[The task]: From the line with "Image resolution: width=1372" to the line with "gift wrap option", retype each line exactly as it stands in the records below, but skip the pictures.

[Excerpted records]:
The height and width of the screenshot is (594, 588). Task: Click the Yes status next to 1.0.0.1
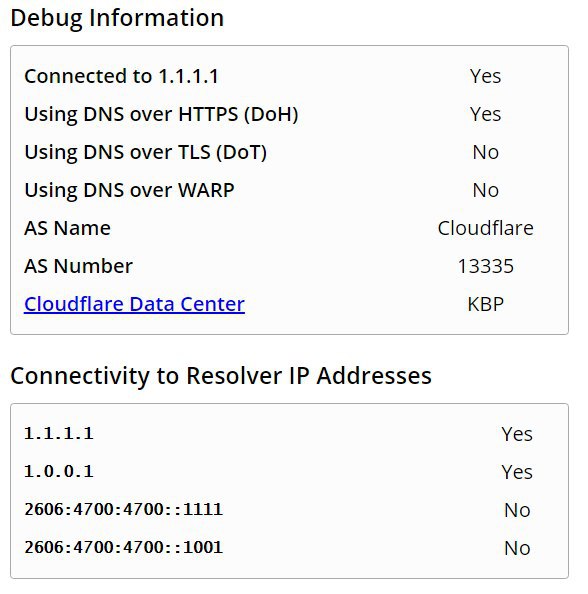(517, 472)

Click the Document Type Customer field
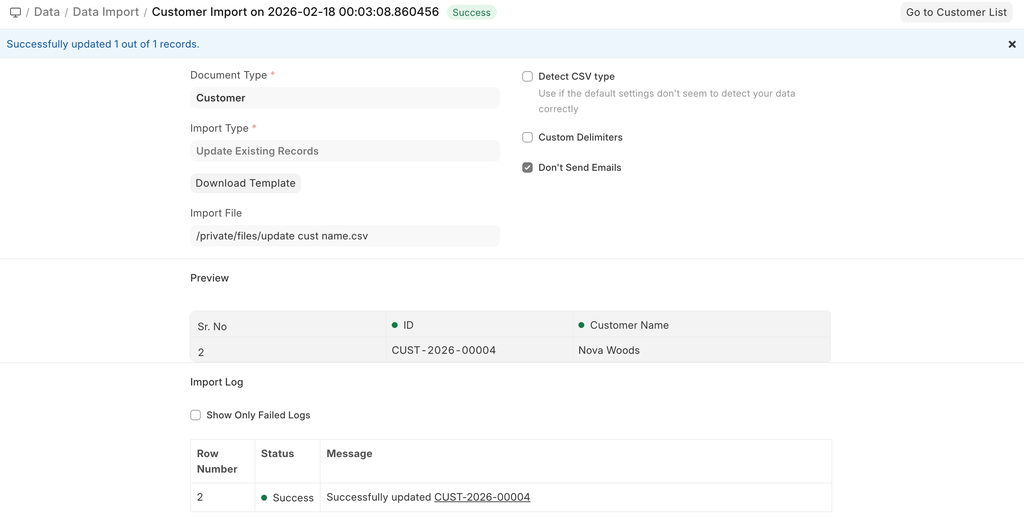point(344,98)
* * *
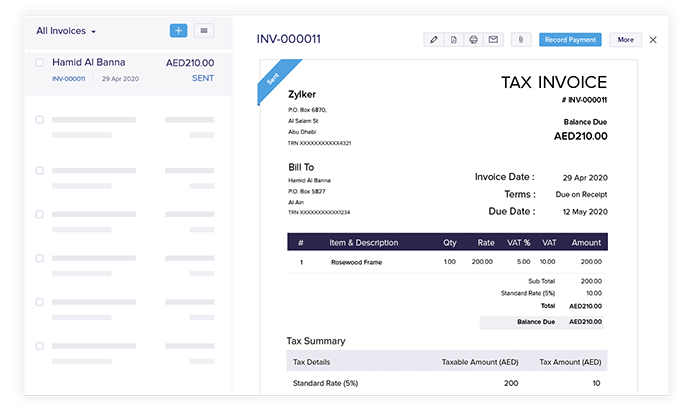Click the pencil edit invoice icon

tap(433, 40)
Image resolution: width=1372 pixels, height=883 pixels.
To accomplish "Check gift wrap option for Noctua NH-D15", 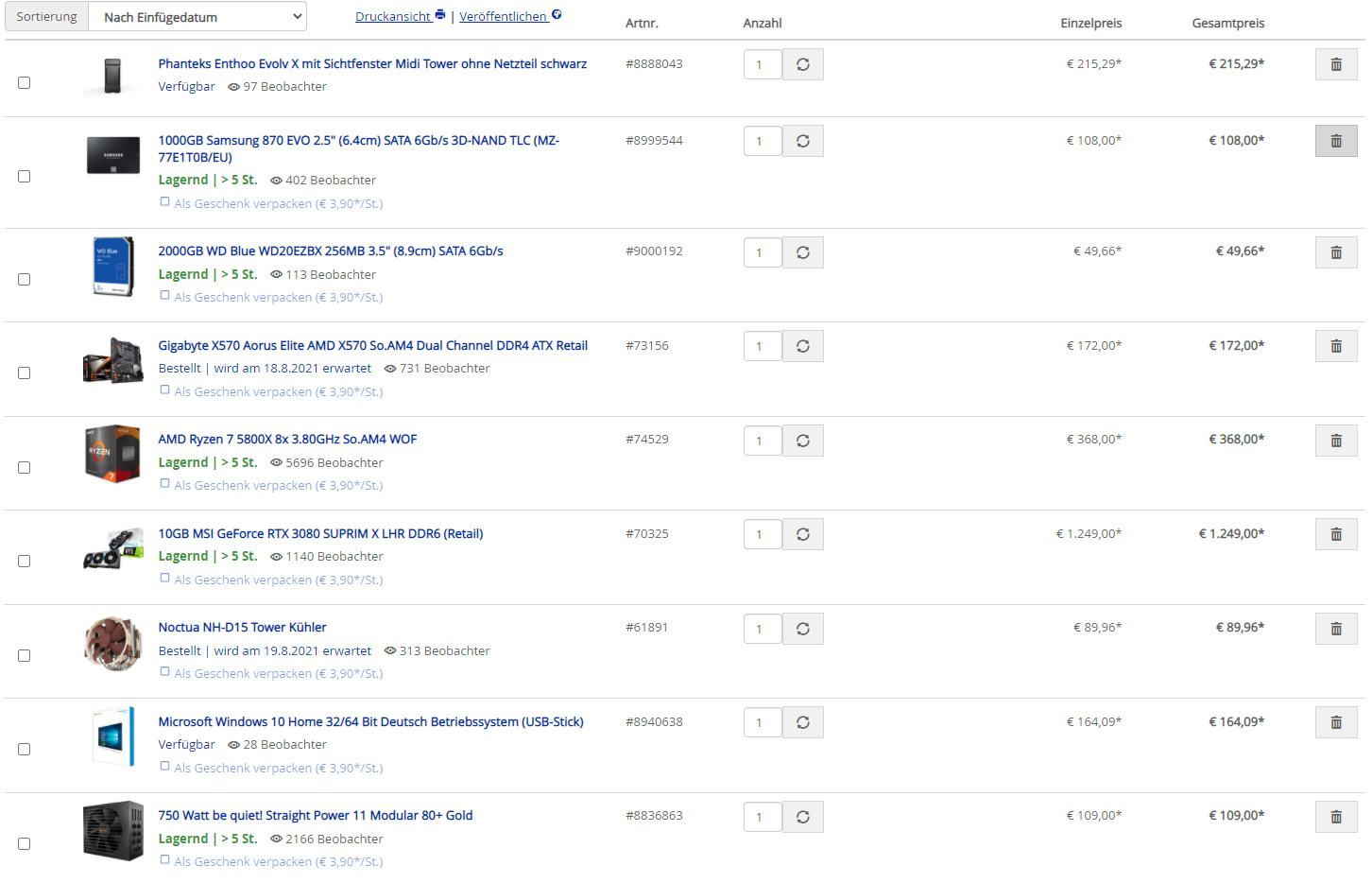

[Expected answer]:
Image resolution: width=1372 pixels, height=883 pixels.
To accomplish "Check gift wrap option for Noctua NH-D15", 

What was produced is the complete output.